Gallizioli spent $12,000 on the build, a third of which went to outfitting the camper with double-paned Arctic Tern hatch windows, an effort to reduce moisture in the cabin, and splurging on a Dickinson Marine propane fireplace. Mounted on the wall alongside the door, it’s a real aid to keeping things warm and dry. She outfitted the camper with custom-built birch- and maple-plywood inset cabinetry, using a router to ensure clean lines on the open cubbies beneath the sitting area and the many lockable cupboards throughout. Taking out an existing oven tripled the counter space. She crafted a new pine counter—staining it a warm reddish-brown—complete with a deep stainless sink and cooktop.
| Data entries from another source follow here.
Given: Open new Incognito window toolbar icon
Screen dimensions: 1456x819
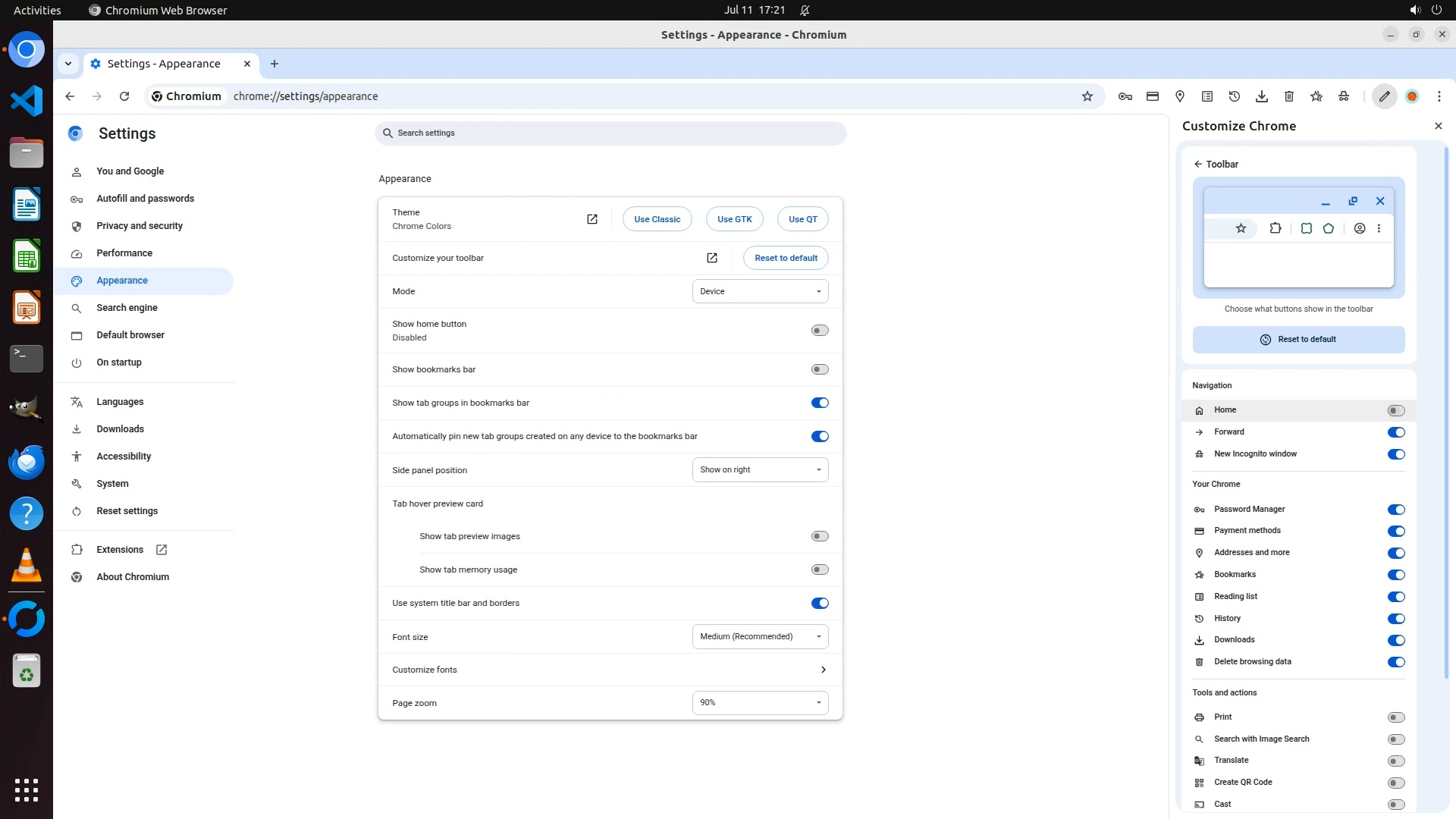Looking at the screenshot, I should coord(1344,96).
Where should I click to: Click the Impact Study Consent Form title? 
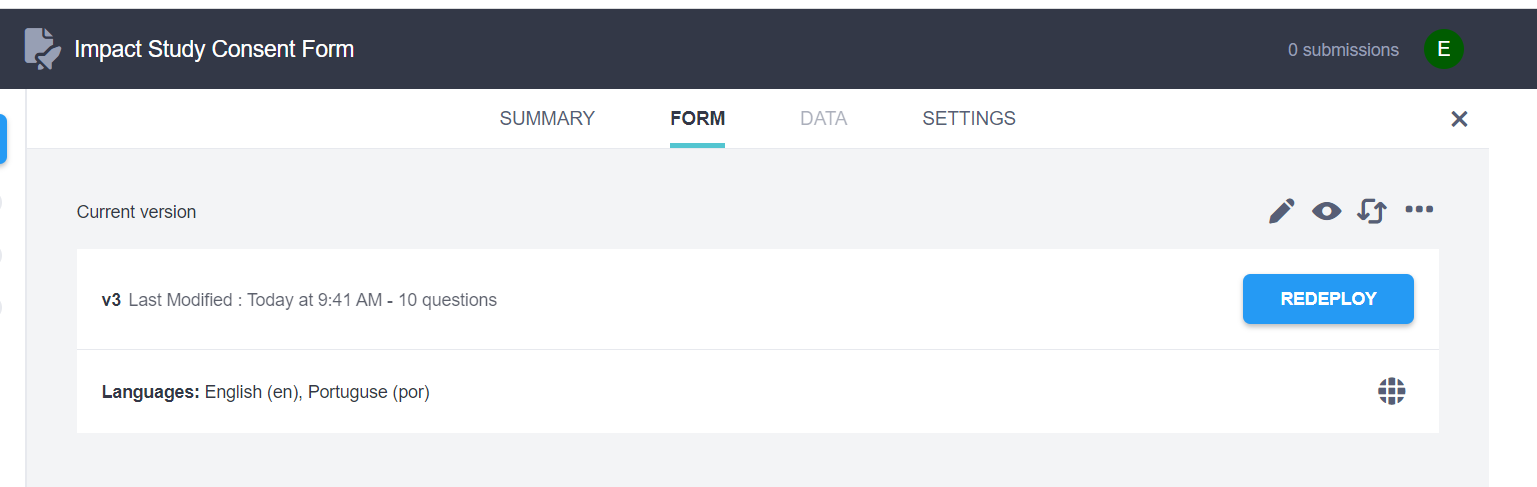pos(214,49)
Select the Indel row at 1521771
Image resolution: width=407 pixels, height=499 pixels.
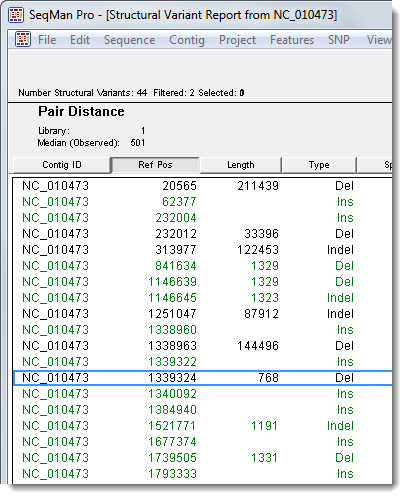click(x=202, y=426)
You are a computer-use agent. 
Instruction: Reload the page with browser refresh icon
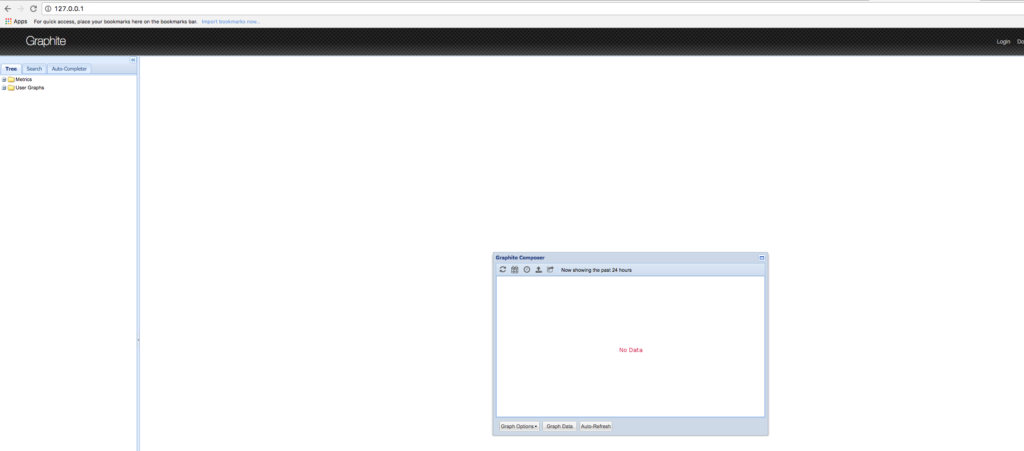pos(33,8)
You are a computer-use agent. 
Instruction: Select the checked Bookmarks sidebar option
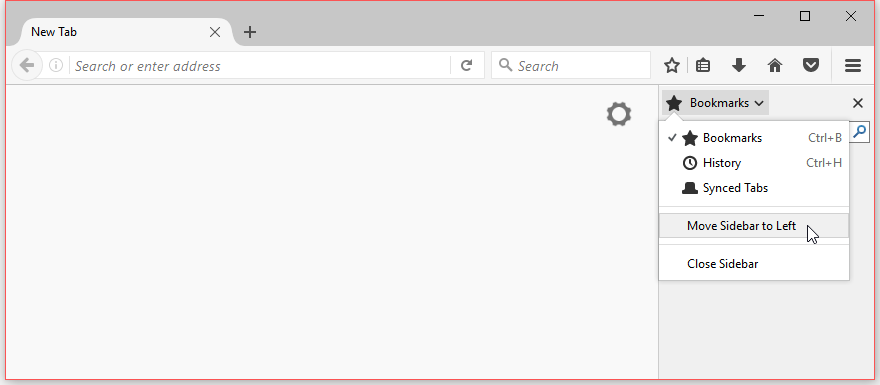(x=754, y=138)
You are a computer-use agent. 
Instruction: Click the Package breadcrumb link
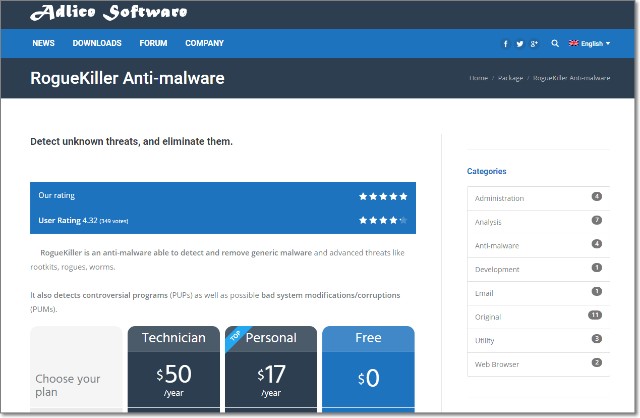point(509,78)
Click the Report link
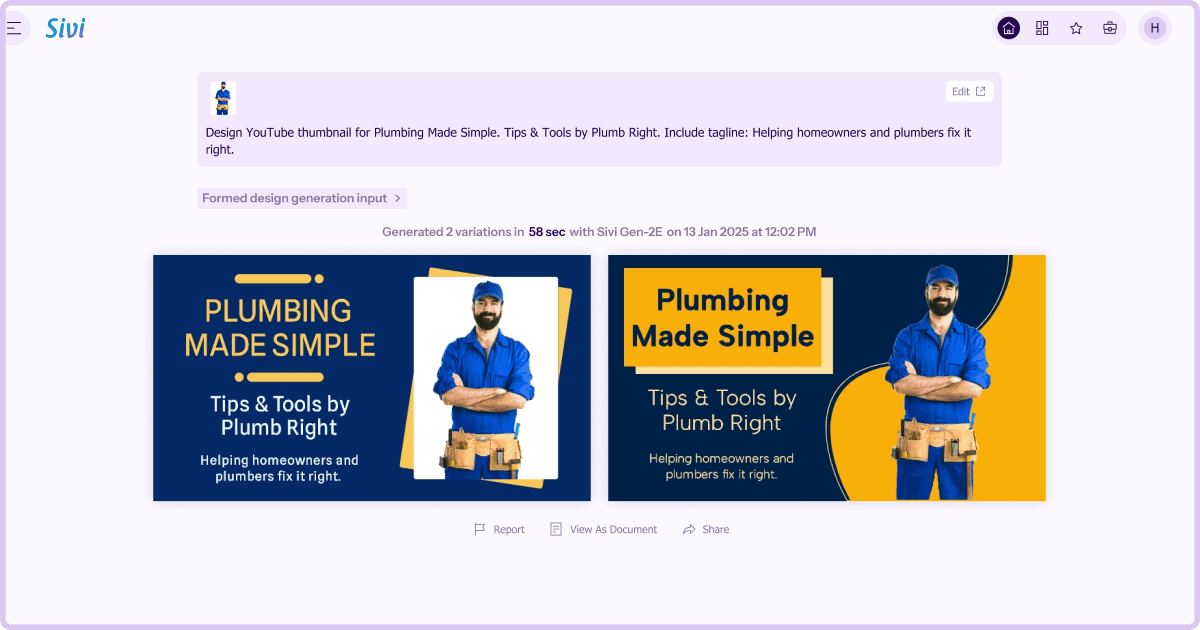 point(508,529)
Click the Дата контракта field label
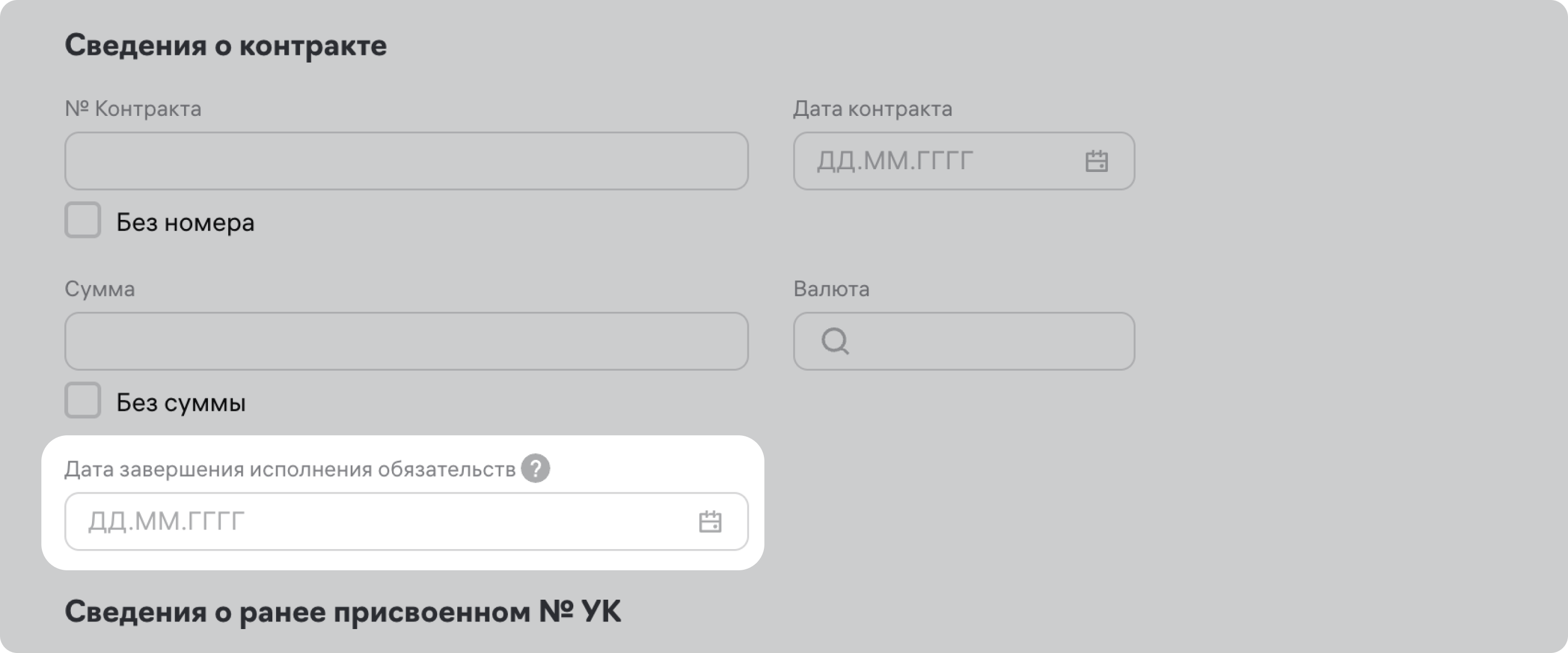This screenshot has width=1568, height=653. pyautogui.click(x=872, y=108)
Redwood accents throughout are a nod to her Santa Cruz upbringing.

RV renovation

Photo Credit: Alexandria Gallizoli

The build is purposefully simple, allowing Gallizioli’s belongings—some postcard photos of favorite places, her surfboard lashed to the ceiling—to become the decor. Aiming for self-sufficiency, she added a tank for gray water (it had previously drained out of the truck and onto the ground), along with a small Trelino composting toilet she can stow away. Her advice to those setting out on their build? “Take off on a trip in your half-finished rig.” It’s the best way, she says, to get a real-world sense of what’s working and what else you might need.

RV renovation

Photo Credit: Alexandria Gallizoli

After about a year in her smallest home yet, Gallizioli loves the Bigfoot and the life it facilitates. The biggest challenge is one good design can’t solve: dating. The pool for a 27-year-old queer woman is small enough, she notes, and life on the road in a room-for-one camper sure doesn’t expand it. All the same, Gallizioli says, her downsized rig hasn’t downsized the experience of travel—far from it. “I didn’t want my space to fit in my life, but my life to fit in the space,” she says. “Life on the road is everything I wanted and everything I didn’t know I wanted.”